:: What to work on ::
Format the records below as a two-column CSV with the headers "instruction" and "response," one row per record. Put each record's text and its answer in separate quoted fields, replace line breaks with spaces, and leave out the pictures.

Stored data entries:
++++++++

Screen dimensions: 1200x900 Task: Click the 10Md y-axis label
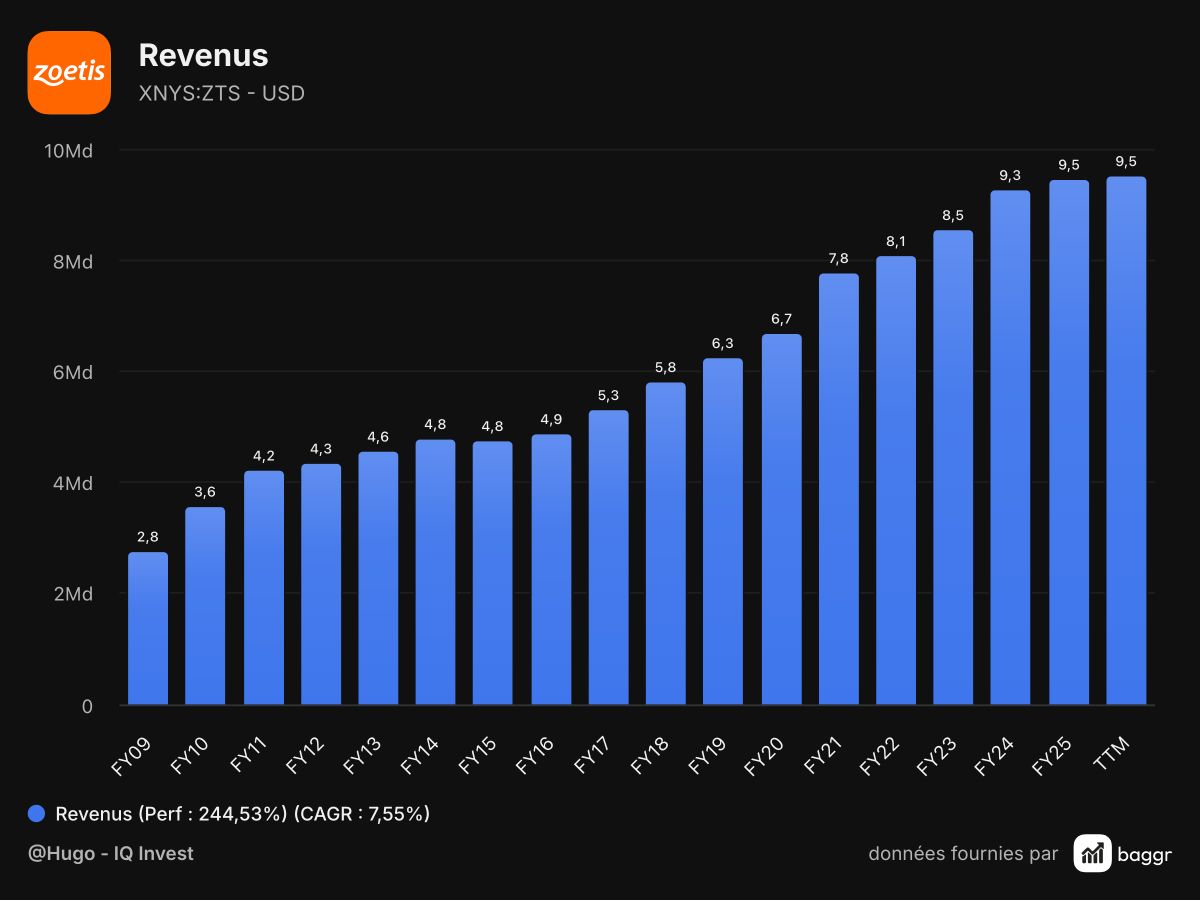click(69, 151)
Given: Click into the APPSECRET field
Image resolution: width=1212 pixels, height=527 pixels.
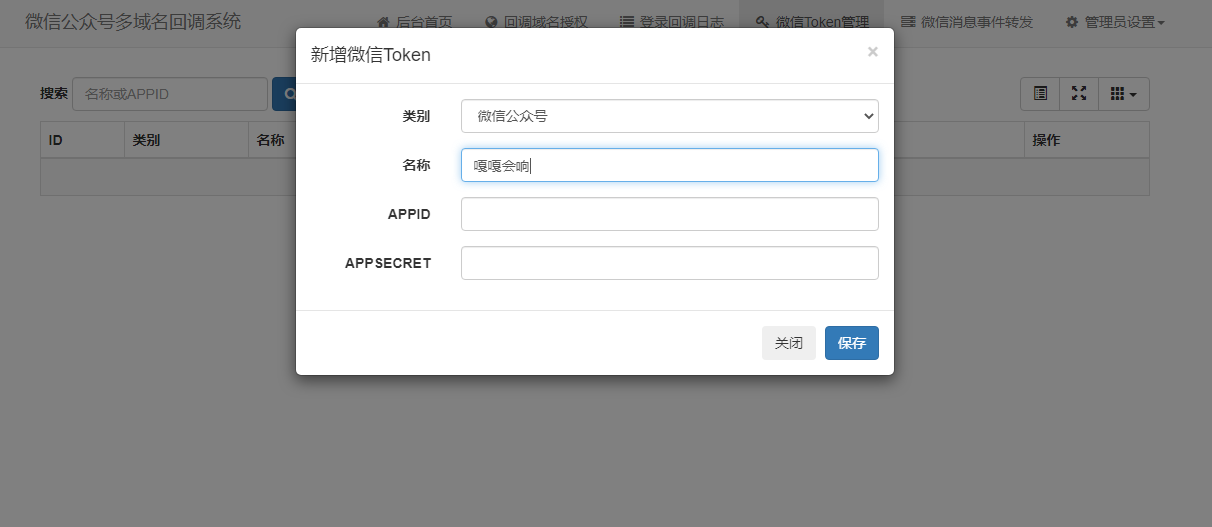Looking at the screenshot, I should click(669, 263).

++++++++

:: Exercise result ::
instruction,response
"Screen dimensions: 1200x900 Task: Click the 10Md y-axis label","click(69, 151)"
"Given: Click into the APPSECRET field Image resolution: width=1212 pixels, height=527 pixels.","Looking at the screenshot, I should click(669, 263)."